──────── SOURCE DATA ────────

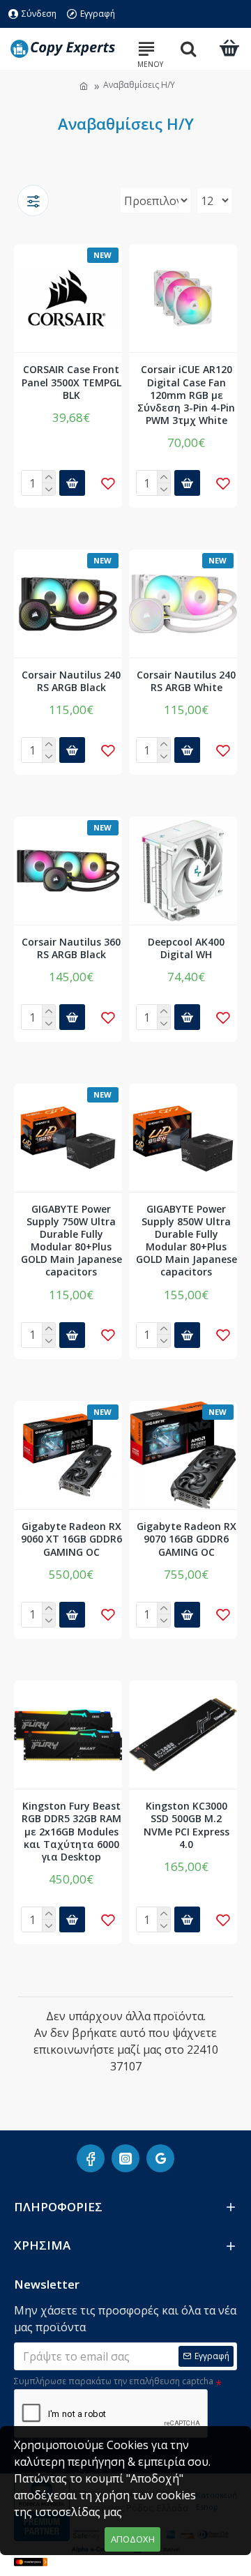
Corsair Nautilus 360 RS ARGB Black (71, 948)
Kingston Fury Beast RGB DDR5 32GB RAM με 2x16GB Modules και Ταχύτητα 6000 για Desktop (71, 1831)
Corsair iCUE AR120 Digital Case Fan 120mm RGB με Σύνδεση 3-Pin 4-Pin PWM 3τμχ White (186, 395)
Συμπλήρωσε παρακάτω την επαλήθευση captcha (113, 2381)
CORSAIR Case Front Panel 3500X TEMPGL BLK (71, 382)
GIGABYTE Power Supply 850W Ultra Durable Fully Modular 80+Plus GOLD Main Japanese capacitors (186, 1241)
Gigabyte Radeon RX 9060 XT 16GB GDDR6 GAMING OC (71, 1539)
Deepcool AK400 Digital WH (186, 948)
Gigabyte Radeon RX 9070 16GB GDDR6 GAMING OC (186, 1539)
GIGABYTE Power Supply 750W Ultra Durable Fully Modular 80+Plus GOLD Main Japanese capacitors (71, 1241)
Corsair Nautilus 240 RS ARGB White (186, 681)
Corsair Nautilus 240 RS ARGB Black (71, 681)
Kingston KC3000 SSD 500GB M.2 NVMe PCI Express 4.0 (186, 1825)
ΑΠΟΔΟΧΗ (133, 2539)
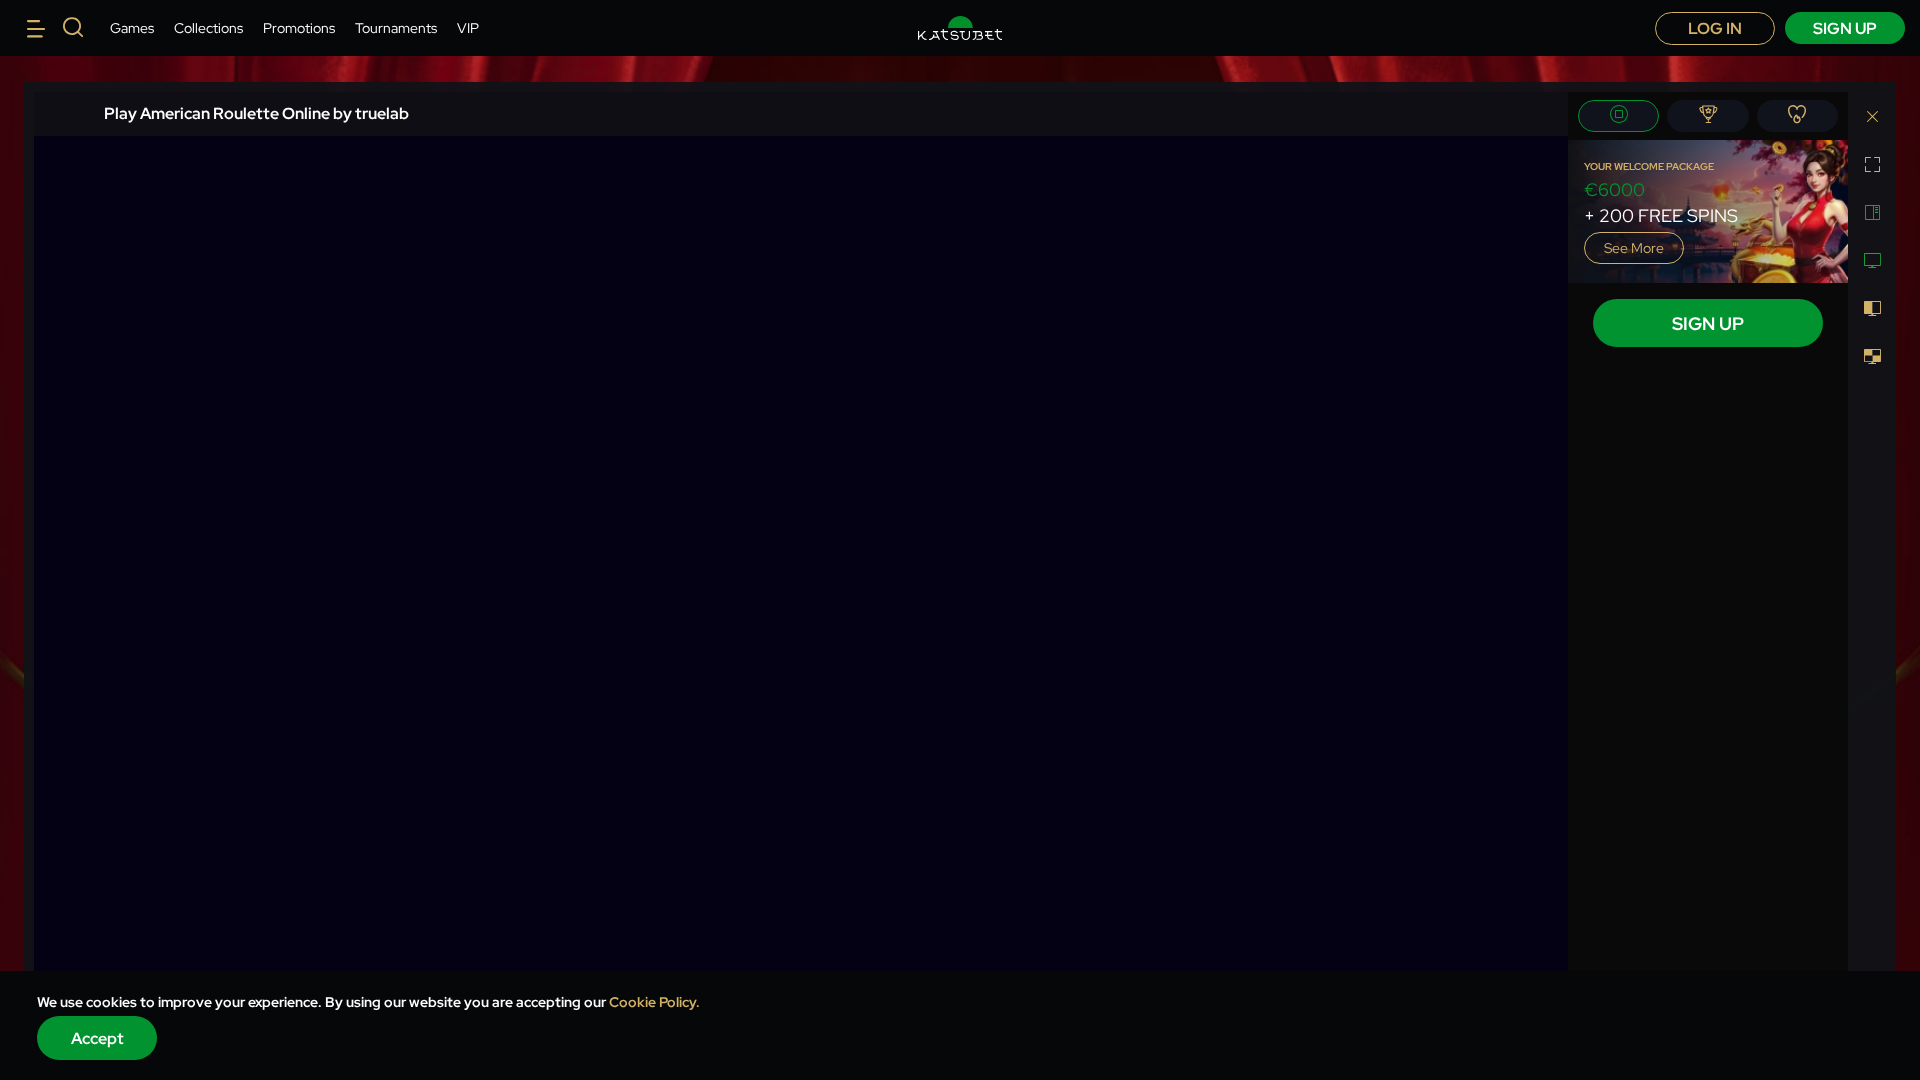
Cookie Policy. (654, 1002)
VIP (468, 28)
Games (132, 28)
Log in (1715, 28)
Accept (97, 1038)
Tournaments (396, 28)
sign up (1845, 28)
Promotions (299, 28)
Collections (208, 28)
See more (1634, 248)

────────

Word for word, retype the lines from the one containing "Tournaments (396, 28)" through the final line of the data, including both ends and nothing more.

Tournaments (396, 28)
sign up (1845, 28)
Promotions (299, 28)
Collections (208, 28)
See more (1634, 248)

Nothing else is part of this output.